Hörenswert: Andrew Jackson Jihad – „Christmas Island“
Folkpunk ist ja generell was Tolles. Irgendwann kann man nämlich keinen sonnigen Radiorock mehr hören und keine Jungs und Mädels mit Hosenträger, geblümten Kleidern und Haarbändern mehr sehen.
Zum Glück gibt es zumindest eine Band, die diese ganze nette Szenerie crashed und mit schrägen Hymnen über soziale Inkompetenz, mit schiefem Lalala den Herzschmerz zelebriert und UNnett, ruppig und möglichst seltsam instrumentiert den geneigten Hörer wieder Hoffnung auf Alternativen gibt. Andrew Jackson Jihad macht das schon mit dem Titel „Christmas Island“ deutlich: Ernsthafte Albernheit.
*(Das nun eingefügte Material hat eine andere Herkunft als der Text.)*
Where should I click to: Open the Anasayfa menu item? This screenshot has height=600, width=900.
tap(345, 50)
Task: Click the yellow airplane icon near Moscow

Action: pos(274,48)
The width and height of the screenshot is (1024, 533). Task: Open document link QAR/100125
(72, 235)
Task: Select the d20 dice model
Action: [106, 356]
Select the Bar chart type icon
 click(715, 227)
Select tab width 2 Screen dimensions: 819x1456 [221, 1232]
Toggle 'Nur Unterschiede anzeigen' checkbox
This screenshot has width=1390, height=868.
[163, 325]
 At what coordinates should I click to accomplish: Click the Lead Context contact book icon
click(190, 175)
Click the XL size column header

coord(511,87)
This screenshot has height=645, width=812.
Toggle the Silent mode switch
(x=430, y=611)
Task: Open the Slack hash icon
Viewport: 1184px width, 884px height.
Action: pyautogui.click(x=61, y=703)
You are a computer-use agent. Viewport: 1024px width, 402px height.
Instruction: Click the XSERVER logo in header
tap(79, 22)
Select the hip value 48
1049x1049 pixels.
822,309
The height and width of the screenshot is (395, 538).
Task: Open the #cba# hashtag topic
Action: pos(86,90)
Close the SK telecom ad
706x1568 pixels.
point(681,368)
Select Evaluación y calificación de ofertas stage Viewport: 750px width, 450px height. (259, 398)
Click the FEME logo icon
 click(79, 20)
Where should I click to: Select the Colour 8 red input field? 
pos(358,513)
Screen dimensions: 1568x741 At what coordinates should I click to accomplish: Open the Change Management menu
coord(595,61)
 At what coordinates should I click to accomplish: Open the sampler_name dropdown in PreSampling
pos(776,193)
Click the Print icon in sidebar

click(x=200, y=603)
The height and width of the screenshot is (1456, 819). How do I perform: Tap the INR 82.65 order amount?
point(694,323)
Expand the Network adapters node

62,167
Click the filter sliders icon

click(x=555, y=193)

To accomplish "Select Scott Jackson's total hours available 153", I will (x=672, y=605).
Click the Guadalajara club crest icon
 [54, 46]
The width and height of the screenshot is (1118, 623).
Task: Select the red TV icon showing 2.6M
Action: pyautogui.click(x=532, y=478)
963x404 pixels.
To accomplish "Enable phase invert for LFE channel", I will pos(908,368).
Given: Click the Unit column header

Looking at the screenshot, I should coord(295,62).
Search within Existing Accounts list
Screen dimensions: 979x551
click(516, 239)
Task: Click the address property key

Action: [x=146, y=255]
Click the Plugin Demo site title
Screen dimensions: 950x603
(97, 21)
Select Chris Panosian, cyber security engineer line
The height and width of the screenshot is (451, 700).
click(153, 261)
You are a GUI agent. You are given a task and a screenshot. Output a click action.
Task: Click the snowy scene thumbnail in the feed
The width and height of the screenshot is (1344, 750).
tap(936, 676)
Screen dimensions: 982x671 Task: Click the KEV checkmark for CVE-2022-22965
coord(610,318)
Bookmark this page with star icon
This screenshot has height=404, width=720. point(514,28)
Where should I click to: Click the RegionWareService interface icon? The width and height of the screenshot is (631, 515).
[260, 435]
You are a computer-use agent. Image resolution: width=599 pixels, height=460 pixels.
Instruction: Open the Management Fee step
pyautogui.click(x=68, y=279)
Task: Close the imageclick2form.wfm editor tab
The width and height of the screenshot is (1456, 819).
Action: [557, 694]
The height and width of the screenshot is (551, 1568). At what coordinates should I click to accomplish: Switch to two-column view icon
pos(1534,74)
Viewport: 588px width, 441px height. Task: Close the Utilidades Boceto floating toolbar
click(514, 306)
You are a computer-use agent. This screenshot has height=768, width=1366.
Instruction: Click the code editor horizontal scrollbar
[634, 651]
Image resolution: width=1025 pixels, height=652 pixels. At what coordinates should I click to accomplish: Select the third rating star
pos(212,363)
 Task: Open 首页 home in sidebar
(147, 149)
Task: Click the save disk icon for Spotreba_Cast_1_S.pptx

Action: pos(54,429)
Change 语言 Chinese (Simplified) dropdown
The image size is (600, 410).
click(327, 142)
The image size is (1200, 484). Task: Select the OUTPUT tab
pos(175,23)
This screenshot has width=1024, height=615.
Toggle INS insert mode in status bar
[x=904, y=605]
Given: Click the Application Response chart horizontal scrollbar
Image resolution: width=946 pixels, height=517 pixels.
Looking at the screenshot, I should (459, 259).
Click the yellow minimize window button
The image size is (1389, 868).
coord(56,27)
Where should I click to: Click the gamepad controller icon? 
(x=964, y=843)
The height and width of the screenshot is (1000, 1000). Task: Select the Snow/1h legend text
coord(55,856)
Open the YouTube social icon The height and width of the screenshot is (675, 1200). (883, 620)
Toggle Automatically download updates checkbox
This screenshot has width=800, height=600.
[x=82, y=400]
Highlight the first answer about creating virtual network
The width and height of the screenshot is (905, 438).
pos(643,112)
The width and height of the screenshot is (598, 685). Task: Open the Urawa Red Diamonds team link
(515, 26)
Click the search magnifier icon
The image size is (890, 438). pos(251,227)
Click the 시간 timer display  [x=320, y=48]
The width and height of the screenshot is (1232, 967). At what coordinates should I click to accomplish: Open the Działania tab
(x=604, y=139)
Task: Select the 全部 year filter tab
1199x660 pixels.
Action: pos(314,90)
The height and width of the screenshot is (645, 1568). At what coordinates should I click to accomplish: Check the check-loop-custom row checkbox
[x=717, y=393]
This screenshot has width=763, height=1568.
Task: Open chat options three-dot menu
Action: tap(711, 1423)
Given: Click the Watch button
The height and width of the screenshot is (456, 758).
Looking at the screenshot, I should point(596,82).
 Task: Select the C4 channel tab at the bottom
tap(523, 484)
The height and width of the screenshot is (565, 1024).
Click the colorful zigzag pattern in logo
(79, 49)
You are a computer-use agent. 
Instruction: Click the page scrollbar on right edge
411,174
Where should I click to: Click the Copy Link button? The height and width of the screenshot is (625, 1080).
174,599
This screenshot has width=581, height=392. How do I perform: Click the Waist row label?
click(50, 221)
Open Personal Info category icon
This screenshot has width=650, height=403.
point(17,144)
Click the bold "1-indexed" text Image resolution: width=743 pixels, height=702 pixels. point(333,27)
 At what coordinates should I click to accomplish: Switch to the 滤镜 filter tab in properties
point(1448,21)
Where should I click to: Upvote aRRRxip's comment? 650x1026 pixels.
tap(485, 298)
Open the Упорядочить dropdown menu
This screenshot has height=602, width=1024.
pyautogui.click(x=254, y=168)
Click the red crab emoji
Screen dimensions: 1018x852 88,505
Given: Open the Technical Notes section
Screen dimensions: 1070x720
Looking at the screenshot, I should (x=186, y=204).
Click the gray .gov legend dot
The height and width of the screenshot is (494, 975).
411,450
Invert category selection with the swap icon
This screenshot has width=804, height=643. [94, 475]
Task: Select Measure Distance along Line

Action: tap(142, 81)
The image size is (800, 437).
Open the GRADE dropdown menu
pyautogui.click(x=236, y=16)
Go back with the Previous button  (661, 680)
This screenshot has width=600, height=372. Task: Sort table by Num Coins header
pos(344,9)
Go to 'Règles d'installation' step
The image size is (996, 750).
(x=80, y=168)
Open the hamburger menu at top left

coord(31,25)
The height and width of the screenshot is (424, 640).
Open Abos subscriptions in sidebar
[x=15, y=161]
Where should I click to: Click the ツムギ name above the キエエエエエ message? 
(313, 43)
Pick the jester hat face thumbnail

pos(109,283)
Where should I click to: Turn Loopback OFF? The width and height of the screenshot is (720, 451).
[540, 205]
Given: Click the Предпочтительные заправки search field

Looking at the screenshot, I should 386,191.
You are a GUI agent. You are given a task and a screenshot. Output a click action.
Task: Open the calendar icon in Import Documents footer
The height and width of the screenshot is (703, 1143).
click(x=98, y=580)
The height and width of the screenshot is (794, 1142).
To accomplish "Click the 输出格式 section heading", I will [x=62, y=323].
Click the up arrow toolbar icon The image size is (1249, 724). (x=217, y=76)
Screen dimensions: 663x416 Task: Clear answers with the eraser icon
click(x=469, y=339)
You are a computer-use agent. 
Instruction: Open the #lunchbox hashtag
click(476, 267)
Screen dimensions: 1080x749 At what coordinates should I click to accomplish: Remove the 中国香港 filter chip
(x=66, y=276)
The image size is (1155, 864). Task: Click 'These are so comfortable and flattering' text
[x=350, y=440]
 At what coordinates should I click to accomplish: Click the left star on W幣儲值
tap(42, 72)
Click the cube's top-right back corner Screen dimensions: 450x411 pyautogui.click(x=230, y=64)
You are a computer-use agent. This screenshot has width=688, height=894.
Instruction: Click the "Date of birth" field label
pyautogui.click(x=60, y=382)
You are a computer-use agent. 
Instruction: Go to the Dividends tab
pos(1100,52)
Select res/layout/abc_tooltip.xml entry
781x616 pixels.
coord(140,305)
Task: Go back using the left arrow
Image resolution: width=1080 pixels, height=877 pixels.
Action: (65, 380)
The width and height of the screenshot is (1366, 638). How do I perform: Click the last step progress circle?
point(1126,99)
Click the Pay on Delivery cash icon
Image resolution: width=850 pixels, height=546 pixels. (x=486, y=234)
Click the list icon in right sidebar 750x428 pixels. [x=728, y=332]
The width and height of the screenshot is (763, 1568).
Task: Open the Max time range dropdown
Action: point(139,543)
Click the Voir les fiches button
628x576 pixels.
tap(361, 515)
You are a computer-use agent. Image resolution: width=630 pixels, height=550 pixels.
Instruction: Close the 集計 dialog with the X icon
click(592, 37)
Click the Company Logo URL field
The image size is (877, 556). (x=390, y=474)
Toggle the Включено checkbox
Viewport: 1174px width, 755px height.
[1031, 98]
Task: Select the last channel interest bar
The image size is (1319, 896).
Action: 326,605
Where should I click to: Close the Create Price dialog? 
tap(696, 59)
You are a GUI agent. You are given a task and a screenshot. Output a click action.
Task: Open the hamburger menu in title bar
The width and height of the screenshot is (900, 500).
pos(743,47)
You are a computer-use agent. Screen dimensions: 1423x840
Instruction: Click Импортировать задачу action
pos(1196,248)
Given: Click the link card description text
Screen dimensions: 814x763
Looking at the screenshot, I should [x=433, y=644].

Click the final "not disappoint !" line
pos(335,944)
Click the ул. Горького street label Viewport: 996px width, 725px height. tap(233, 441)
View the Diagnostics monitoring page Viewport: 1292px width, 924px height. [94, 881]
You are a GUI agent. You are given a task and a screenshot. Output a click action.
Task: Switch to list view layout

Hörenswert. Das RF-Album der Woche ist zu hören am Freitag, 22.08.14 ab 14:08 Uhr, Wh am Donnerstag, 28.08.14 ab 00:00 Uhr.
“During the period of writing this record it became difficult to write songs” – so Chef-Songwriter Sean Bonnette. Das passiert offenbar, wenn man es konsequent anders rum versucht und sich mal nicht allbekannten Strukturen beugt.
„Christmas Island“ ist das 5. Album der Band aus Phoenix, Arizona und wurde aufgenommen von John Congleton (Murder By Death, The Mountain Goats, Okkervil River). In vielerlei Hinsicht aber doch ein Debüt: Der erste Longplayer bei Side One Dummy, die ersten Aufnahmen mit drei neuen Mitgliedern (passend: https://www.youtube.com/watch?v=uX9HsGLJR1g) und die damit verbundenen Crowdfunding-Aktion, um Geld für einen Van für die Tour zu sammeln. Immerhin 33.000 Dollar konnten gesammelt werden, und das in der Punkszene! Mit dem Sprung vom Duo (Bonnette und Bassist Ben Gallaty) zur Band schaffte es Andrew Jackson Jihad, sich genau richtig zwischen den Genres zu positionieren und vorsichtig erwachsen zu werden, ohne aber auf den rohen Charme der letzten Jahre zu verzichten.
„Vampire hunters, cannibals and dog’s assholes: Must be a new album from Andrew Jackson Jihad.“
Sie haben es schon sehr mit Worten. Das äußert sich schon in erster Instanz an Songtiteln. Aktuell ‚Getting Naked, Playing with Guns‘, ‚Deathlessness‘ oder auch genial aus den letzten Jahren ‚The Michael Jordan of Drunk Driving‘ and ‚Love in the Time of Human Papillomavirus‘. Wenn man schon so linguistisch versiert ist und gut und gerne als Folk-Punk-Weirdos gilt, darf sich das aber schon mal exzentrisch äußern (gut, offensichtlich wird es bei Zeilen wie „At the corner of my eye, coming out from the teeth-filled sky with eyes as red as a dog’s asshole when you see it shitting“ in ‚Children of God‘).
Selbiges gilt in künstlerischer (genaue Blicke auf das Cover lohnen sich) aber auch in musikalischer Hinsicht für das aktuelle Album, nicht oft fragt man sich ob man da jetzt richtig gehört hat und ob das schon gewollt ist. ‚Temple Grandin‘ wickelt gleich zu Beginn spitze soziale Kommentare in fröhlichen Punk („find a nicer way to kill him“) mit passender emo-angst Adoleszenz. Mit ‚Getting Naked, Playing With Guns‘ wird das Ganze dann etwas trippig aber das war irgendwie zu erwarten. ‚Linda Ronstadt‘ verbinden Herzenswärme mit Heiterkeit und hat Momente echter Offenbarung: “loosing his shit in a museum/ it was a video installation of Linda Ronstadt”. Und ‚Deathlessness‘ kommt mit dem obligatorischen Western-Sound (zugegeben, den kriegt man nicht aus dem FreakFolk) gerade recht um die starren Gebeine in Schwung zu bringen.
„I was getting ready to accept the death of my grandfather. A lot of the songs like ‘Coffin Dance’ and even ‘Linda Ronstadt’ I think have some of that, and [Christmas Island] tries to capture that feeling of catharsis and overwhelming emotion that you can’t really explain”.
Irrsinnig, komisch, beängstigend und intellektuell subversiv. Katharsis und Witzeleien passen besser zusammen als man glaubt.
„Christmas Island“ von Andrew Jackson Jihad ist am 6. Mai 2014 bei Side One Dummy Records erschienen.